Without including any pictures, give back all of the data exactly.

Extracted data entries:
◆ ◆ ◆

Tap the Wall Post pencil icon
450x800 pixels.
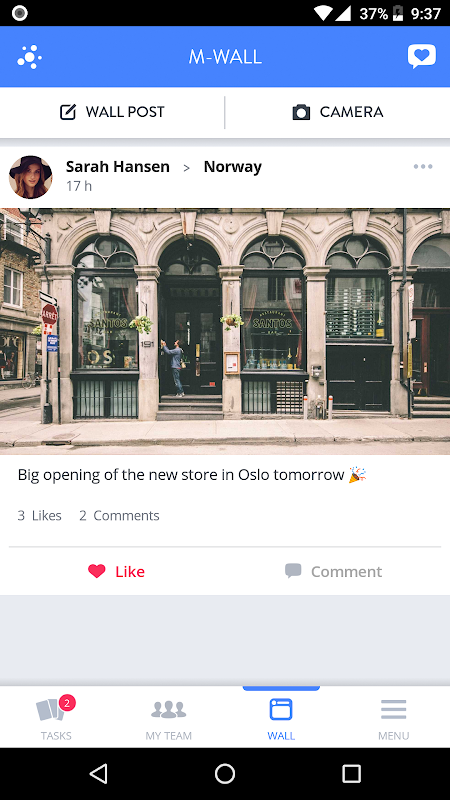[x=68, y=112]
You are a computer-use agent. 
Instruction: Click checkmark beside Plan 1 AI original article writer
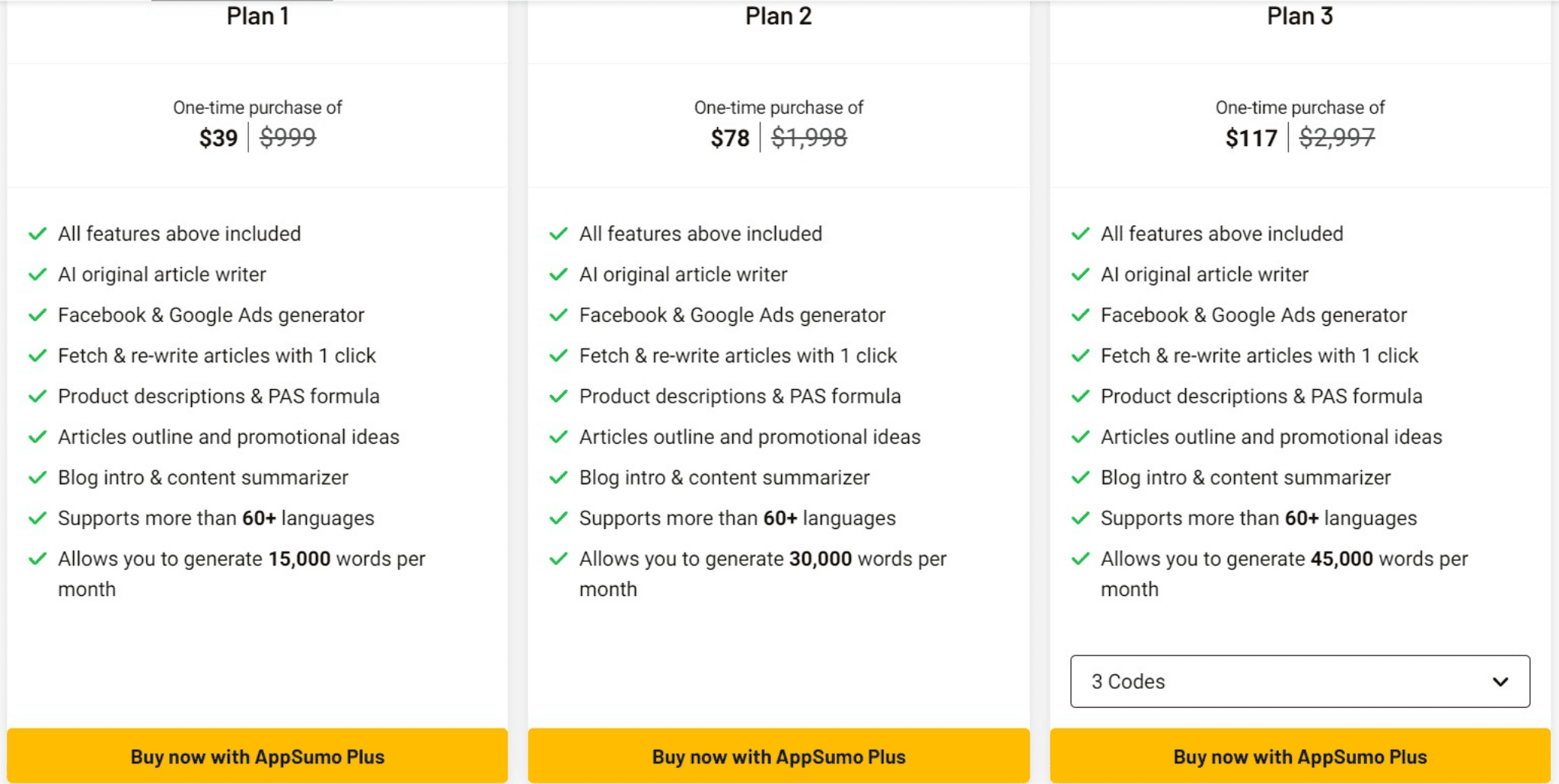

◆ ◆ ◆

- TASK OUTPUT:
Tap the Wall Post pencil icon
450x800 pixels.
[x=68, y=112]
You are a computer-use agent. 
Instruction: Click checkmark beside Plan 1 AI original article writer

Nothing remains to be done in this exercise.